S3 Twitter: What is needed is quick hash append
I dug up a couple interesting posts from 'Al' at Folknologist (sorry, I can't find Al's full name on his blog).
First is a comment on the circleshare blog regarding Twitter's database scaling issues:
The big problem is the inserts (if the backend is a db), every tweet has to be inserted. Thus even if you have a fast messaging (in memory) the write that accompanies it is relatively slow. In such cases you need some super fast hash append system rather than a database, something that literally just writes to a log like file. (Deletes can be handle by null writes on existing keys).
If somebody has a scalable appender like this in code let me know as I could do with one, especially if I can get it working with S3
Yes indeed, if someone can produce a reliable appender in a cost effective way using S3, I'd love to see it as well. After some research into S3, I don't think it is feasible. Unlike gfs which supports record appends, S3 does not.

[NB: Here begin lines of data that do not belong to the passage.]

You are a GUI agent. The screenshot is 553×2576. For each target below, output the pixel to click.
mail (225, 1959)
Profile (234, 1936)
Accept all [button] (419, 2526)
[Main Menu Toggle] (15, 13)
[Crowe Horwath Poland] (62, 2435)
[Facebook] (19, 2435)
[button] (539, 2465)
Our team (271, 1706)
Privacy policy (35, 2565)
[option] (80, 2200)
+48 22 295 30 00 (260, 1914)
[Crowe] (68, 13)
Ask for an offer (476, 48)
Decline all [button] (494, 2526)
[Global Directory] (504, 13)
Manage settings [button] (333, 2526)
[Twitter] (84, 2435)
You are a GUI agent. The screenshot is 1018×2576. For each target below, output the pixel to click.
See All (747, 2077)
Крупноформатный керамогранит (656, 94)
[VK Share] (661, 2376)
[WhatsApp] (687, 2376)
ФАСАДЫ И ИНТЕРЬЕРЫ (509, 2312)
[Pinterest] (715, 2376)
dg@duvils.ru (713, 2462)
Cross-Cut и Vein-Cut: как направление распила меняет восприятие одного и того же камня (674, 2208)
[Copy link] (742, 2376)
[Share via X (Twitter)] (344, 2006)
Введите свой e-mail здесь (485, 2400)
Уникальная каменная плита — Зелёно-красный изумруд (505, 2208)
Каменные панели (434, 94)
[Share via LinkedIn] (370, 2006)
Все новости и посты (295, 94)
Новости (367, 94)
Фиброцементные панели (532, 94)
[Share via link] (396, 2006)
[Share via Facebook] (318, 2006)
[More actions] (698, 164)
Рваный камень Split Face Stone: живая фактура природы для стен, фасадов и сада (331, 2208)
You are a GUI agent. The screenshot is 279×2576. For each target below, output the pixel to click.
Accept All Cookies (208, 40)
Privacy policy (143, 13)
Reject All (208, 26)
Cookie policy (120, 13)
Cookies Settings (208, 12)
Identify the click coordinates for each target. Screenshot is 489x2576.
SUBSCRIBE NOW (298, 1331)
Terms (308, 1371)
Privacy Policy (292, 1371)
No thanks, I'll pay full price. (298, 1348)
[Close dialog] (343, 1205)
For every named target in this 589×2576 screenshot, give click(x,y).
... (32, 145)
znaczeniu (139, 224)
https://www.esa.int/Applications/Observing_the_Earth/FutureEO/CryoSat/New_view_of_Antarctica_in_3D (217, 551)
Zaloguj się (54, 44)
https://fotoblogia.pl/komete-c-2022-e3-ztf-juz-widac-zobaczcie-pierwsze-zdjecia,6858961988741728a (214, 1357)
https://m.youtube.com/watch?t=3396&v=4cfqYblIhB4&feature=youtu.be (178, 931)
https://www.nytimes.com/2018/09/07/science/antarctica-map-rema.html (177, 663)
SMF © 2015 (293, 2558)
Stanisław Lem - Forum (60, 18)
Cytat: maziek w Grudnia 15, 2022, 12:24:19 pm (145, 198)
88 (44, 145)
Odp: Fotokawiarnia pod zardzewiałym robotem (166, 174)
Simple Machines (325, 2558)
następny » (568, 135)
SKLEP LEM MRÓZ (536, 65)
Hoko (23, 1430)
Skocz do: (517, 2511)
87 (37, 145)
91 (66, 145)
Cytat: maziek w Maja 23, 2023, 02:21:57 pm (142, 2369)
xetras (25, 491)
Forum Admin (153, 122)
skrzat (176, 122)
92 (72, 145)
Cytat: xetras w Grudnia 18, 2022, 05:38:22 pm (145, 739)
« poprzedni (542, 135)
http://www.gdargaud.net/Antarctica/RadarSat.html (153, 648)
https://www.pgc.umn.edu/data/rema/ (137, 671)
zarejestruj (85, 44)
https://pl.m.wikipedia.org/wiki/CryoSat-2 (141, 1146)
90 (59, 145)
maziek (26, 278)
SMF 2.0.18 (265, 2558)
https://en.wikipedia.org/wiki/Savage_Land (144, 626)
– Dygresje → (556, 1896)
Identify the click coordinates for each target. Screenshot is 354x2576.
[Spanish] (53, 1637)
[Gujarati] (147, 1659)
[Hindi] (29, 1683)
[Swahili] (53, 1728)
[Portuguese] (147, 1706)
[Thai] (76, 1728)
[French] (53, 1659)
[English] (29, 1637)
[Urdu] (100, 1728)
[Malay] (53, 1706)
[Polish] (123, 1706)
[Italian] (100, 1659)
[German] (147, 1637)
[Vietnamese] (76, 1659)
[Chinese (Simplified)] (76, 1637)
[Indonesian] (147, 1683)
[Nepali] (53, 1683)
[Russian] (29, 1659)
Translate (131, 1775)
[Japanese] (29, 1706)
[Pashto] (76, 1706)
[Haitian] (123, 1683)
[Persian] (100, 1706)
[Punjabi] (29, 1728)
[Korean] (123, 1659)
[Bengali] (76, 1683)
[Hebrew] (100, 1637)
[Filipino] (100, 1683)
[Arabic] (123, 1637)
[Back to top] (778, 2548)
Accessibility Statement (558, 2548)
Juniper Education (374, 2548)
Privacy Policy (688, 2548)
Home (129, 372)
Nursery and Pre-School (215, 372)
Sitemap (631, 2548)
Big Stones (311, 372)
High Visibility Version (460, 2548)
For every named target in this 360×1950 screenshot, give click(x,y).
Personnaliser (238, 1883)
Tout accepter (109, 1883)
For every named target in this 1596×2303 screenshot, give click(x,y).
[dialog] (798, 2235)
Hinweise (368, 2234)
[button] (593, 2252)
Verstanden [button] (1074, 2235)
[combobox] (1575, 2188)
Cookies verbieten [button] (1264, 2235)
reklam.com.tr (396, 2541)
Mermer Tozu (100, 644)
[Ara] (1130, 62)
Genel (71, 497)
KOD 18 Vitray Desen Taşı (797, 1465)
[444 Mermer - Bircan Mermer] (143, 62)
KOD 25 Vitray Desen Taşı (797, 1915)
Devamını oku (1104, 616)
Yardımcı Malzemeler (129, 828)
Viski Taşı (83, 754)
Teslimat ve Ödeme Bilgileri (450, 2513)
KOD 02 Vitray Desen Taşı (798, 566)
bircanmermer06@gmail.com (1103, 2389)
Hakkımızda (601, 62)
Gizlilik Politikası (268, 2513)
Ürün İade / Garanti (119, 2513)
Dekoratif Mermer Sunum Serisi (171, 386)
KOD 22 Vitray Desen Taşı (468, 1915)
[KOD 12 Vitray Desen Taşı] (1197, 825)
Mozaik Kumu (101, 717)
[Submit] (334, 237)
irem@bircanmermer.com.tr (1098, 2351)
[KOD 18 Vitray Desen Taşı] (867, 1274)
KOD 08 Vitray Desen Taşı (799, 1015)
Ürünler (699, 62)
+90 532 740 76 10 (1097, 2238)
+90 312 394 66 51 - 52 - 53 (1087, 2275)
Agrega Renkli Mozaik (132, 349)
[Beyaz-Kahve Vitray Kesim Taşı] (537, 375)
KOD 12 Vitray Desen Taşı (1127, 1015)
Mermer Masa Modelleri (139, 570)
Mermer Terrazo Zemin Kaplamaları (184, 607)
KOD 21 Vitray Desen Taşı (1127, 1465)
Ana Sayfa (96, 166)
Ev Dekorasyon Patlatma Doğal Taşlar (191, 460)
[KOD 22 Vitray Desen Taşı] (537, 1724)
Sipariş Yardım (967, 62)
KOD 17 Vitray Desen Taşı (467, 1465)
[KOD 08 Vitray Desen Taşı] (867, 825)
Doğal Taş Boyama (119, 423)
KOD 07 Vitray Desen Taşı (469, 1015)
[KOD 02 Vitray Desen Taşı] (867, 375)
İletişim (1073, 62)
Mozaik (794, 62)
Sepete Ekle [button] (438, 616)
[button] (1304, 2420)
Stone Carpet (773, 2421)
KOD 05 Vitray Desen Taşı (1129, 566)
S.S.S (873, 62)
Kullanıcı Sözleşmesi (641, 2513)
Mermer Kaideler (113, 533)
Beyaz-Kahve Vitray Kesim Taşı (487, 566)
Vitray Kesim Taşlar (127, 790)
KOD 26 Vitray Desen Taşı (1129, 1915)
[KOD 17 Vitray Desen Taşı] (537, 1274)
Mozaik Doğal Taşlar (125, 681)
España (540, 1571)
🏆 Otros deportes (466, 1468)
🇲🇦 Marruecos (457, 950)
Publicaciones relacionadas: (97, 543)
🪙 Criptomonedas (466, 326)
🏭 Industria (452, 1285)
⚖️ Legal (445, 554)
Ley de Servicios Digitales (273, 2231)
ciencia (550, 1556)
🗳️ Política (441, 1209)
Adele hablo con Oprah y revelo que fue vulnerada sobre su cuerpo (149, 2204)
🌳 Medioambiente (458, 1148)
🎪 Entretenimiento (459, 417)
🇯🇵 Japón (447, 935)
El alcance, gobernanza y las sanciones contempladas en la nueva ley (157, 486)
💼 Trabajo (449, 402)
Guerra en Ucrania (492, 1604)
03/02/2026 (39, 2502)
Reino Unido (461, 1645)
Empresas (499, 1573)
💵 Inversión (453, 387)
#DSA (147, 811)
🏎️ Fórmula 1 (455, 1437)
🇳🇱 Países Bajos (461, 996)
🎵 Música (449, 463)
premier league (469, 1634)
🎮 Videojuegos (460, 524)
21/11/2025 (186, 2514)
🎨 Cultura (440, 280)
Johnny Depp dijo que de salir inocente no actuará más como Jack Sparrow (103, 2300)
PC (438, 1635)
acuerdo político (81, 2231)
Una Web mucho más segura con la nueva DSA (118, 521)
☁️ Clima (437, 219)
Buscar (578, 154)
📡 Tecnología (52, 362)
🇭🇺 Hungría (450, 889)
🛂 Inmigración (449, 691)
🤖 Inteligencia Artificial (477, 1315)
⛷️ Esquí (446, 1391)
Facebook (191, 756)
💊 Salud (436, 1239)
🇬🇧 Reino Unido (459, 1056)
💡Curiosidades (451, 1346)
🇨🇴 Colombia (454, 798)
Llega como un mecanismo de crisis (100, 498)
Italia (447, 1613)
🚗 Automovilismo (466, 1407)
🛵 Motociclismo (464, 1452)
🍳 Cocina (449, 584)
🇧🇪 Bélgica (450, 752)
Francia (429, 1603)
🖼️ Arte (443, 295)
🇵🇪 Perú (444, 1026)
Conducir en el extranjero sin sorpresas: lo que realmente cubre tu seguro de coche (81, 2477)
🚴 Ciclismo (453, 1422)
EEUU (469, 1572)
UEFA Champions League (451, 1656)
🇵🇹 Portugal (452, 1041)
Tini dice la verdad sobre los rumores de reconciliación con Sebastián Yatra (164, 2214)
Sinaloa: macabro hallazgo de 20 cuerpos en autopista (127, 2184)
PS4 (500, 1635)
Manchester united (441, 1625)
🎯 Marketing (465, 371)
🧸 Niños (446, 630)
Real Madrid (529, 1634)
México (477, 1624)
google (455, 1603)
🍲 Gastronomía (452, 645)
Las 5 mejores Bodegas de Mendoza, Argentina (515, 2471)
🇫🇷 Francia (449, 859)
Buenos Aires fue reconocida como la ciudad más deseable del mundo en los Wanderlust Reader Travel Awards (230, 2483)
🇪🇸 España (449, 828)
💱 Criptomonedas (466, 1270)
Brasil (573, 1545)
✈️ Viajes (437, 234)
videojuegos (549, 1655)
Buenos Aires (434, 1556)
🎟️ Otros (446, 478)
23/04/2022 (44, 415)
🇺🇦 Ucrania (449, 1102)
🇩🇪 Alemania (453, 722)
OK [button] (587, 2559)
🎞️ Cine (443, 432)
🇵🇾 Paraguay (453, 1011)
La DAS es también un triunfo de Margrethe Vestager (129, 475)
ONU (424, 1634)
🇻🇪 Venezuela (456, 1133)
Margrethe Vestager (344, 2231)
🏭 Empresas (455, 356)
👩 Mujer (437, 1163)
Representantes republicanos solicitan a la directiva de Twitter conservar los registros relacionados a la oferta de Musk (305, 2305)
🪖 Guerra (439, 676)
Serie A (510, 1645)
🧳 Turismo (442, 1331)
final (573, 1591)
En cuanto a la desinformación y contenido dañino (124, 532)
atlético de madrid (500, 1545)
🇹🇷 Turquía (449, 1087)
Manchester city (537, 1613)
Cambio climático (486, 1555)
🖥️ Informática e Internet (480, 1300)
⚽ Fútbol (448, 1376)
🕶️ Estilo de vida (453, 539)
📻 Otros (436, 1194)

Second is the call for a database service for AWS.
AWS is built around an expectation that storage takes place using the highly redundant/reliable S3 infrastructure. This of course makes sense except in the case where one is using a database for storage as opposed to files.
There's the real kicker. I can't think of many significant web applications which don't need at least some database services. Even if an app can make good use of EC2, such as mass video encoding, at some point the application must store something in a database, which makes EC2 and S3 solutions to a subset of a web site's problems.